Automatic Client Side Field Level Encryption (CSFLE) Restricts Operations On Unencrypted Collections

My database contains 3 collections: “patients”, “therapists”, “subscriptions”.

I’ve configured CSFLE on the db connection, providing a json schema which defines field level encryption only on the ‘name’ and ‘email’ fields in the ‘patients’ collection.

The field level encryption / decryption on the ‘patients’ collection works as expected.

However, now an unrelated aggregation query fails with “MongoError: Pipeline over an encrypted collection cannot reference additional collections.”

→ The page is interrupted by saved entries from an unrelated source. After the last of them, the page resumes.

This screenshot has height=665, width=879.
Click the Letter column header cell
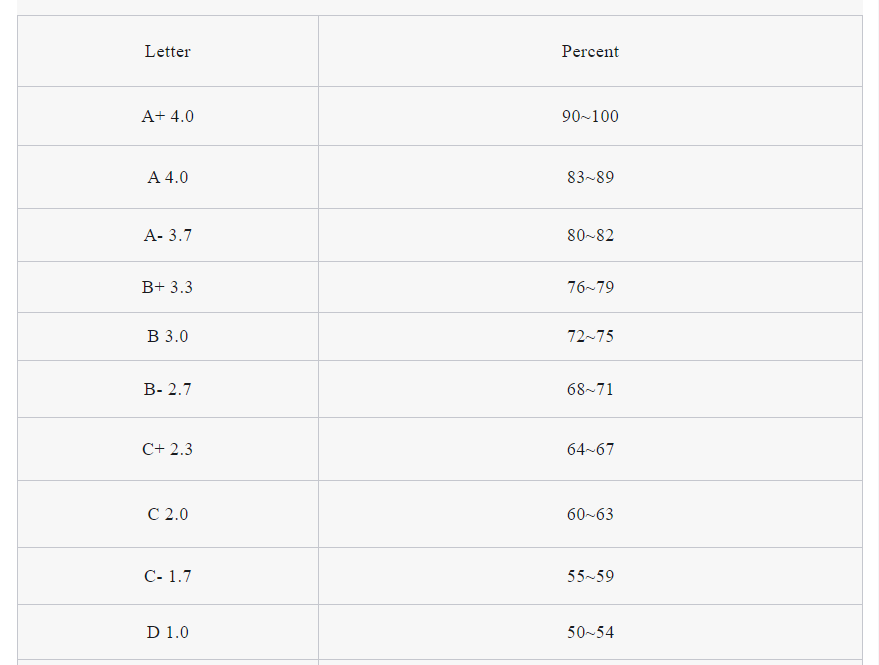pos(168,51)
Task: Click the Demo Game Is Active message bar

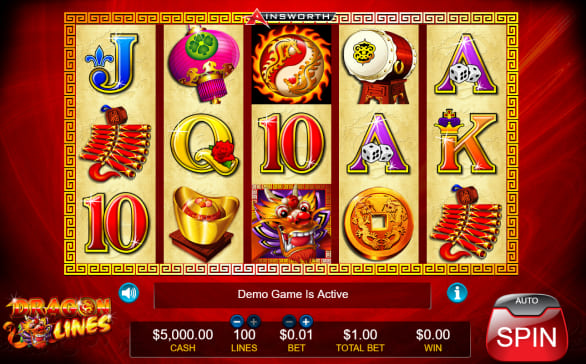Action: [x=293, y=294]
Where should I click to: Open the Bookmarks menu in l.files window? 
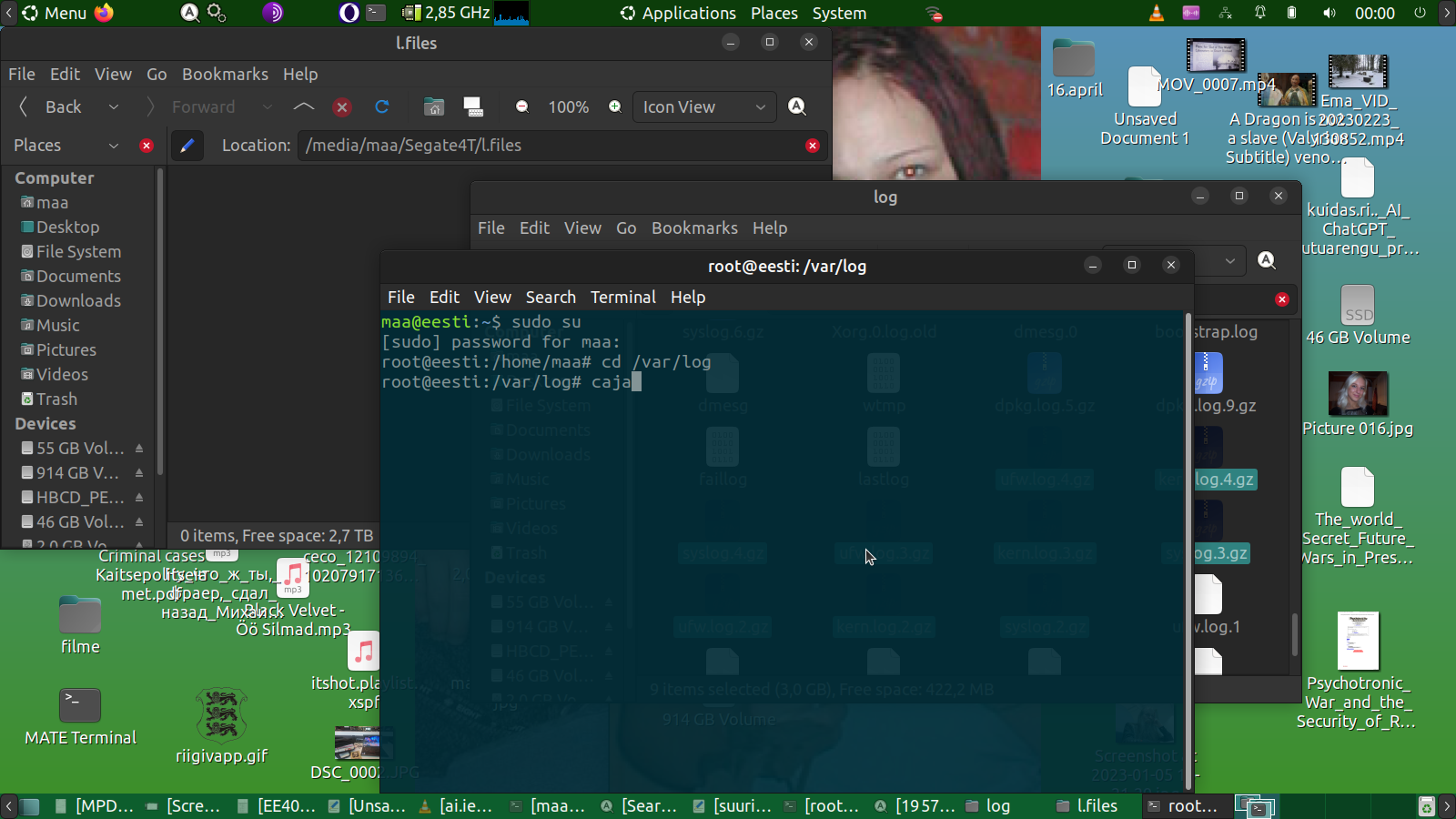(x=225, y=75)
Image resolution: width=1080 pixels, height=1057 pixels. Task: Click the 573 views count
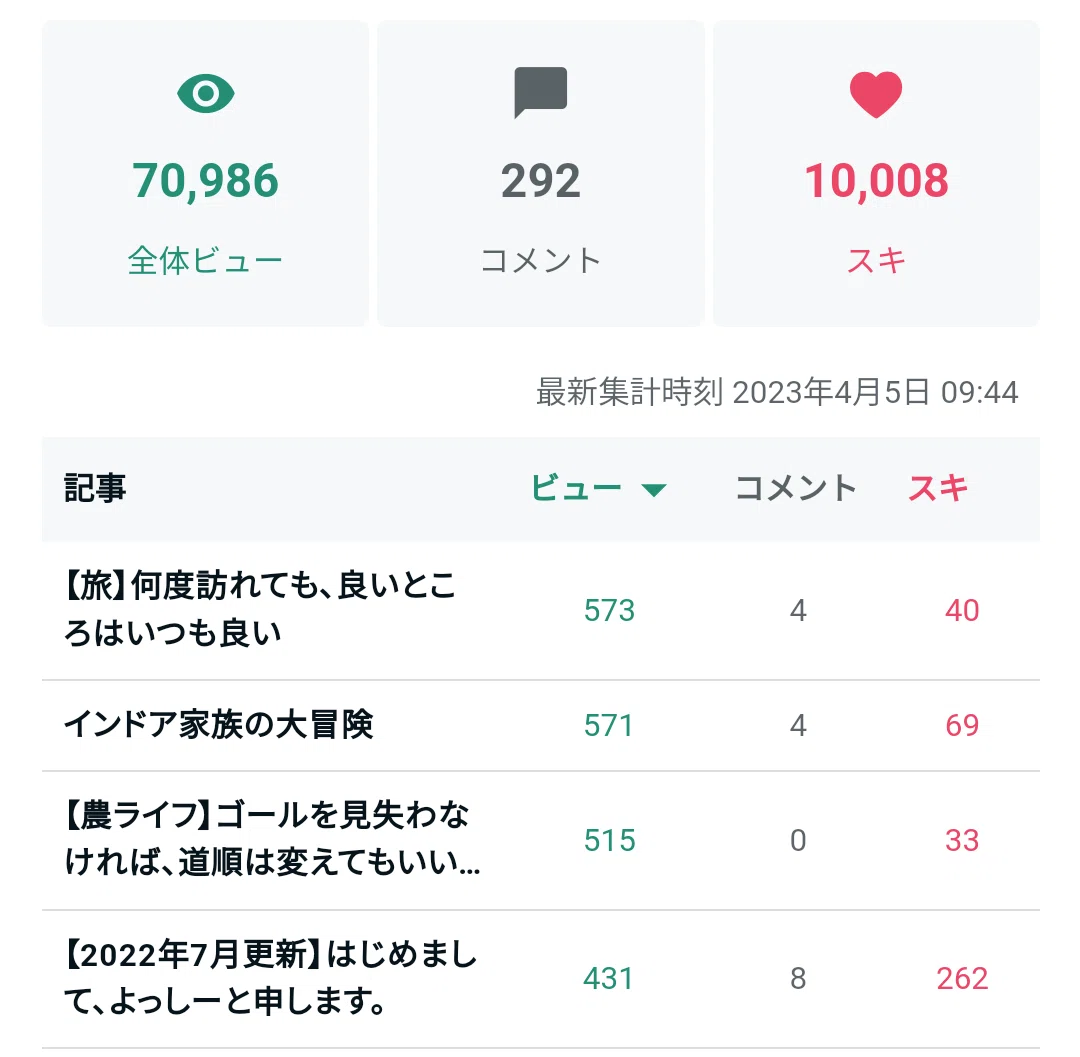[x=609, y=610]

This error occurs when executing an aggregation query on the ‘therapists’ collection, which includes a $lookup from the ‘subscriptions’ collection (not “over an encrypted collection” as the error suggests).

Neither ‘therapists’ nor ‘subscriptions’ are defined in the CSFLE json schema, and are not encrypted.
I don’t understand why should this $lookup on unencrypted collections, lead to an error.
According to the documentation

Automatic client-side field level encryption supports the $lookup and
$graphLookup only if the from collection matches the collection on
which the aggregation runs against (i.e. self-lookup operations).

While the limitation may be acceptable when dealing with the ‘patients’ collection, I don’t think it is acceptable when dealing with other, non CSFLE, collections.

I know that I can create 2 separate MongoClient instances, one with CSFLE enabled, and one without, and use the non CSFLE client for the $lookup, but this would introduce extra complexity, and it doesn’t seem like a clean and reasonable solution to me.

BTW, I’m using mongoose, but the behaviour is the same when using mongodb directly.

Would you say this is a bug with mongodb?

Any suggestions would be greatly appreciated.

1 Like

That sounds like a bug - I’ve filed a ticket in our Jira bug tracking and the team will look at it.


Thank you very much Asya!

This topic was automatically closed 5 days after the last reply. New replies are no longer allowed.